The pointer outStreamSpec is dereferenced in the expression outStreamSpec->ProcessedSize. Then it is verified against null. The check below in the code is either meaningless, or we should verify the pointer in the code above against null. Here is a list of potentially buggy fragments in the program code:

  • V595 The ‘_file’ pointer was utilized before it was verified against nullptr. Check lines: 2099, 2112. bench.cpp 2099
  • V595 The ‘ai’ pointer was utilized before it was verified against nullptr. Check lines: 204, 214. updatepair.cpp 204
  • V595 The ‘options’ pointer was utilized before it was verified against nullptr. Check lines: 631, 636. zipupdate.cpp 631
  • V595 The ‘volStreamSpec’ pointer was utilized before it was verified against nullptr. Check lines: 856, 863. update.cpp 856

An exception inside a destructor

When an exception is thrown in a program, the stack beings to unwind, and objects get destroyed by calling the destructors. If the destructor of an object being destroyed during the stack folding throws another exception which leaves the destructor, the C++ library will immediately terminate the program by calling the terminate() function. Therefore, the destructors should never throw exceptions. An exception thrown inside a destructor must be handled inside the same destructor.

The analyzer issued the following message:

V509 The ‘throw’ operator inside the destructor should be placed within the try..catch block. Raising exception inside the destructor is illegal. consoleclose.cpp 62

Here is the destructor that throws an exception:

CCtrlHandlerSetter::~CCtrlHandlerSetter()
{
  #if !defined(UNDER_CE) && defined(_WIN32)
  if (!SetConsoleCtrlHandler(HandlerRoutine, FALSE))
    throw "SetConsoleCtrlHandler fails";    //<==
  #endif
}

V509 message warns that if the CCtrlHandlerSetter object is destroyed during processing of the exception handling, the new exception will cause an immediate crash of the program. This code should be written in such a way, so as to report an error in the destructor without using the exception mechanism. If the error is not critical, then it can be ignored.

CCtrlHandlerSetter::~CCtrlHandlerSetter()
{
  #if !defined(UNDER_CE) && defined(_WIN32)
  try
  {
    if (!SetConsoleCtrlHandler(HandlerRoutine, FALSE))
      throw "SetConsoleCtrlHandler fails";    //<==
  }
  catch(...)
  {
    assert(false);
  }
  #endif
}

Increment of a bool type variable

Historically, the increment operation is possible for variable of bool type; the operation sets the value of the variable to true. This feature is related to the fact that previously integer values were used to represent boolean variables. Later this feature remained to support backwards compatibility. Starting with the C++98 standard, it is marked as deprecated, and not recommended for use. In the upcoming C++17 standard this possibility to use an increment for a boolean value is marked for deletion.

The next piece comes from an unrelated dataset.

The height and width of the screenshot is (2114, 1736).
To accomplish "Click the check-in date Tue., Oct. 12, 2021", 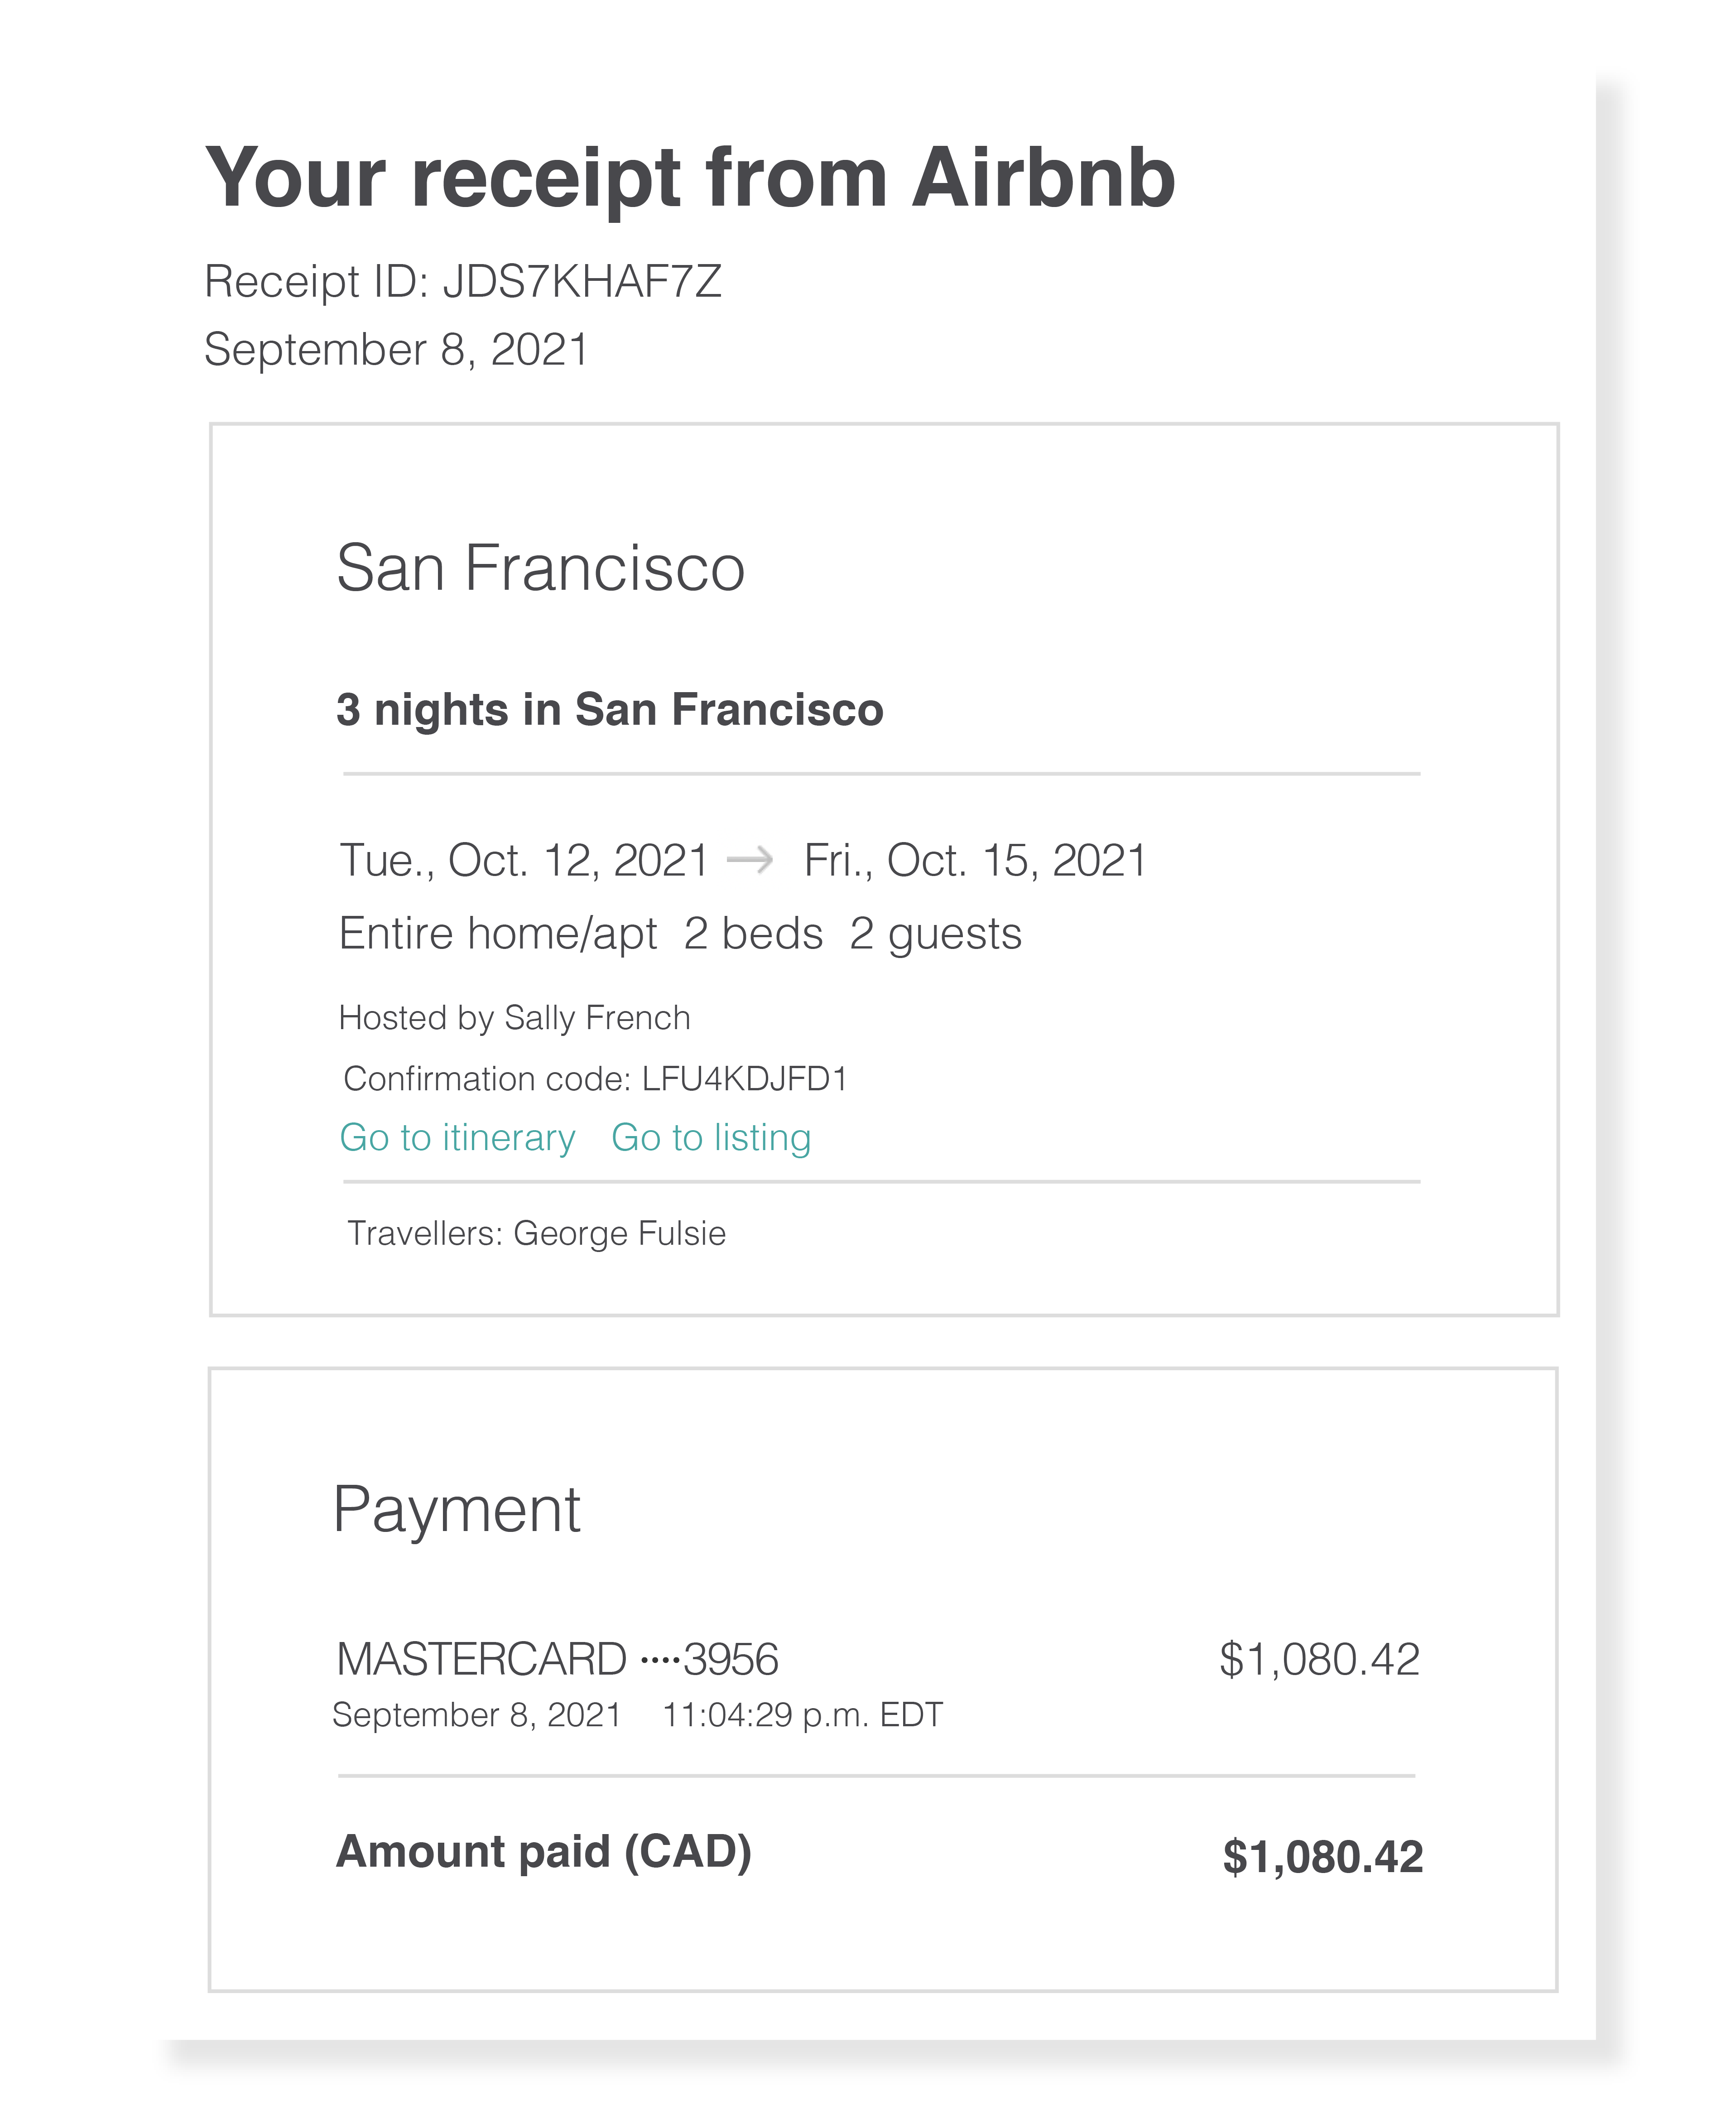I will [x=524, y=860].
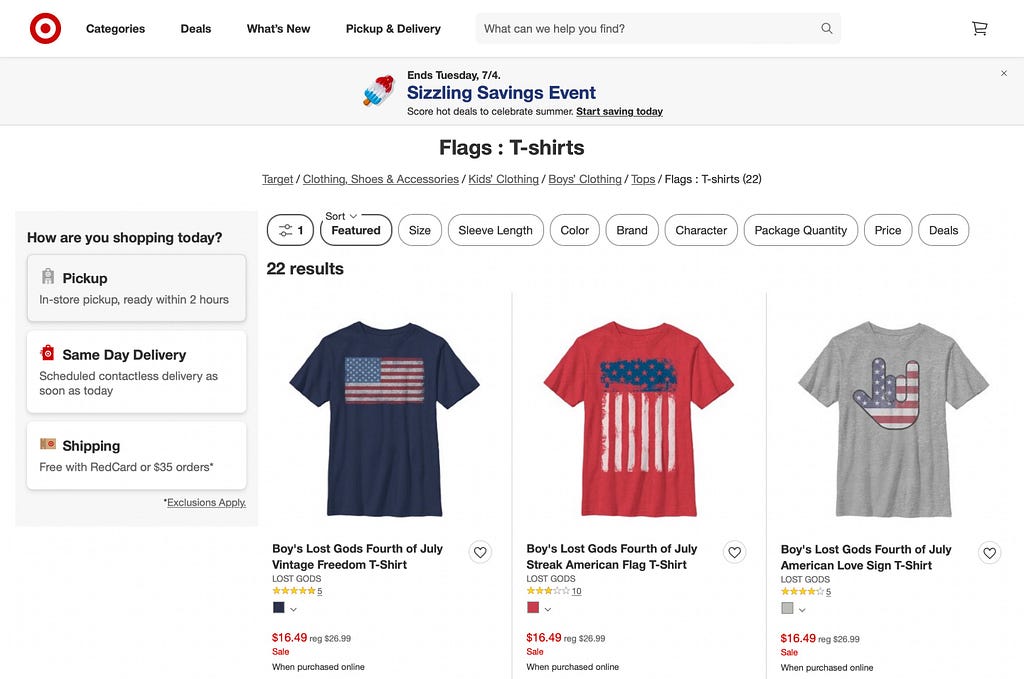Click the Target bullseye logo
The image size is (1024, 679).
point(45,29)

We found a couple of fragments where this obsolete feature is still used.

  • V552 A bool type variable is being incremented: numMethods ++. Perhaps another variable should be incremented instead. wimhandler.cpp 308
  • V552 A bool type variable is being incremented: numMethods ++. Perhaps another variable should be incremented instead. wimhandler.cpp 318
STDMETHODIMP CHandler::GetArchiveProperty(....)
{
  ....
  bool numMethods = 0;
  for (unsigned i = 0; i < ARRAY_SIZE(k_Methods); i++)
  {
    if (methodMask & ((UInt32)1 << i))
    {
      res.Add_Space_if_NotEmpty();
      res += k_Methods[i];
      numMethods++;    //<==
    }
  }
  if (methodUnknown != 0)
  {
    char temp[32];
    ConvertUInt32ToString(methodUnknown, temp);
    res.Add_Space_if_NotEmpty();
    res += temp;
    numMethods++;    //<==
  }
  if (numMethods == 1 && chunkSizeBits != 0)
  {
    ....
  }
  ....
}

There are two possible variants in this situation. Either the numMethods is a flag, and it’s better to use initialization by a boolean value numMethods = true in this case. Or, judging by the variable, it is a counter which should be an integer.

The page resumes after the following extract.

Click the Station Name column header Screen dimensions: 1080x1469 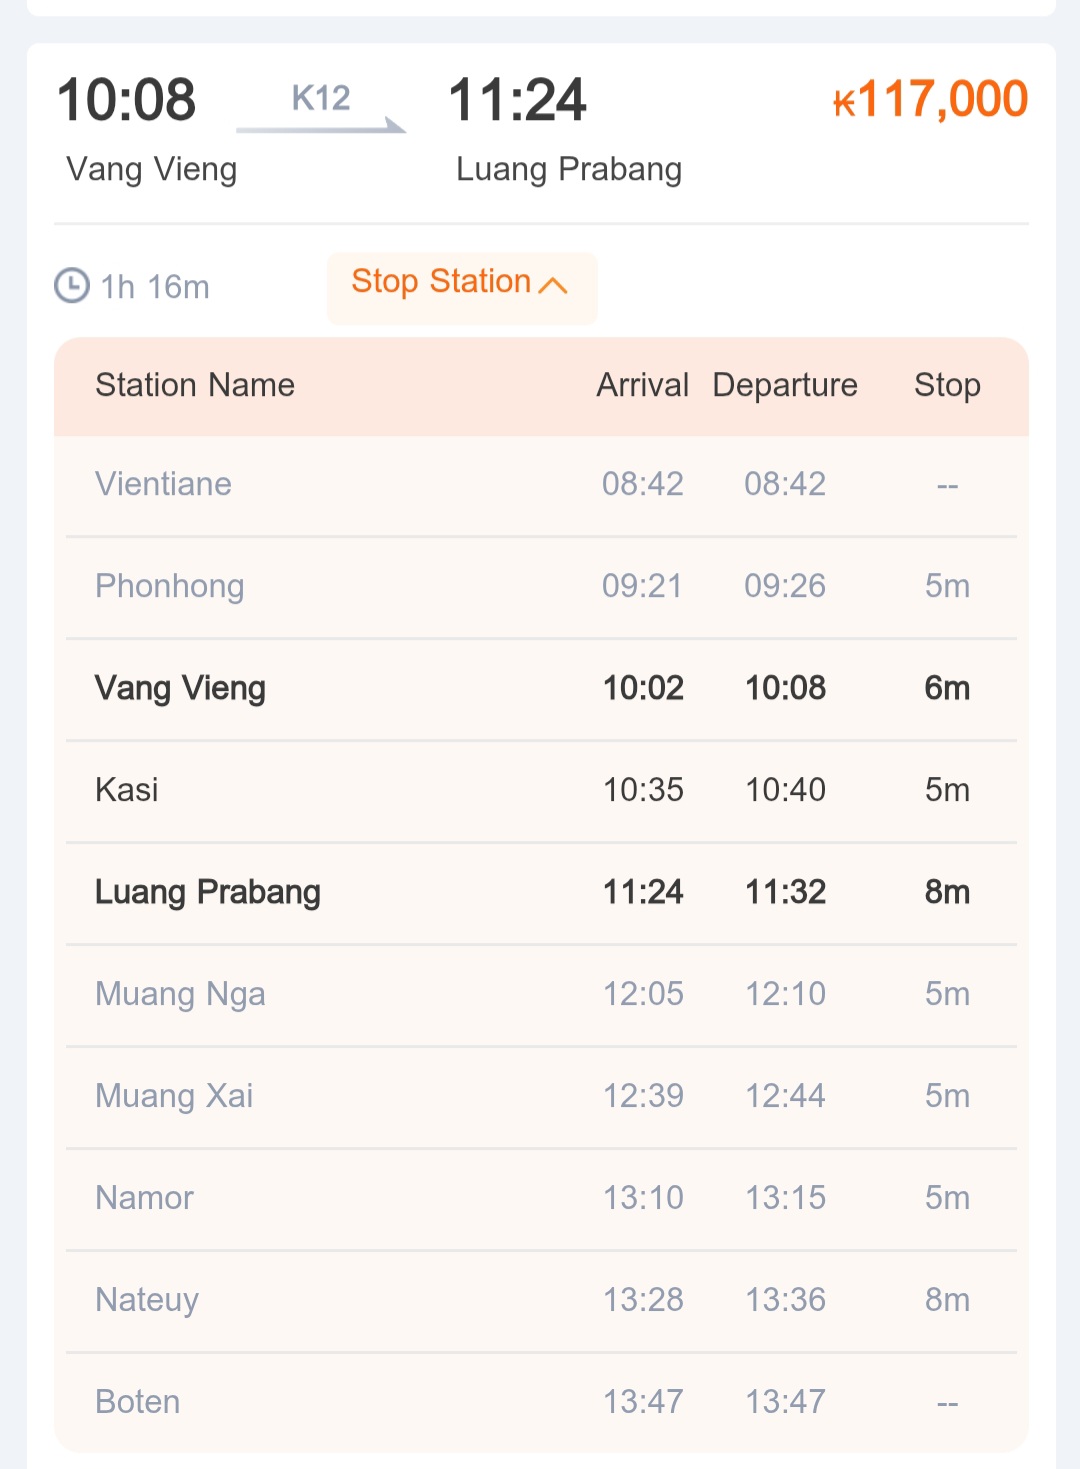click(195, 385)
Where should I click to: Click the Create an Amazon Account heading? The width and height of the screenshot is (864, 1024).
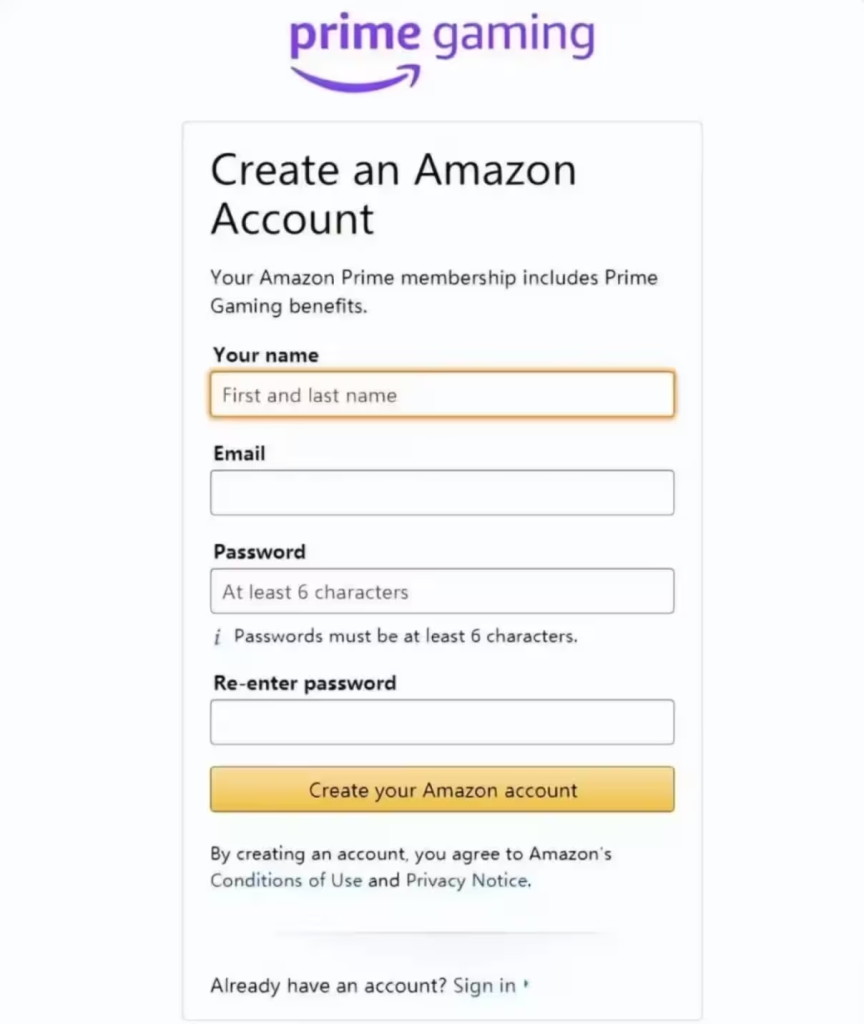[393, 194]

Checking incorrect memory allocation

The analyzer detected a situation, where the pointer value, returned by the new operator is compared with zero. This usually means that the program won’t behave in the way the programmer expects in the case of it not being possible to allocate the memory.

V668 There is no sense in testing the ‘plugin’ pointer against null, as the memory was allocated using the ‘new’ operator. The exception will be generated in the case of memory allocation error. far.cpp 399

Here’s how it looks in the code:

static HANDLE MyOpenFilePluginW(const wchar_t *name)
{
  ....
  CPlugin *plugin = new CPlugin(
    fullName,
    // defaultName,
    agent,
    (const wchar_t *)archiveType
    );
    if (!plugin)
      return INVALID_HANDLE_VALUE;
    ....
  }

If the new operator was unable to allocate the memory, then according to a C++ standard, an exception std::bad_alloc() is generated. Then the verification against null is pointless. The plugin pointer will never be null. The function will never return a constant value INVALID_HANDLE_VALUE. If it is impossible to allocate the memory, then we have an exception which should be handled on a higher level, and the verification against null may be deleted. In case it’s not desirable to have exceptions in the application, we can use new operator which doesn’t generate exceptions, and thus, the return value can be verified against null. There were three more similar cheks:

  • V668 There is no sense in testing the ‘m_Formats’ pointer against null, as the memory was allocated using the ‘new’ operator. The exception will be generated in the case of memory allocation error. enumformatetc.cpp 46
  • V668 There is no sense in testing the ‘m_States’ pointer against null, as the memory was allocated using the ‘new’ operator. The exception will be generated in the case of memory allocation error. bzip2decoder.cpp 445
  • V668 There is no sense in testing the ‘ThreadsInfo’ pointer against null, as the memory was allocated using the ‘new’ operator. The exception will be generated in the case of memory allocation error. bzip2encoder.cpp 170

Constructions requiring optimization

Now let’s talk about some spots that can potentially be optimized. An object is passed to the function. This object is passed by value, but doesn’t get modified, because of an const keyword. Perhaps it would be sensible to pass it with a constant reference in the C++ language, or with the help of a pointer in C.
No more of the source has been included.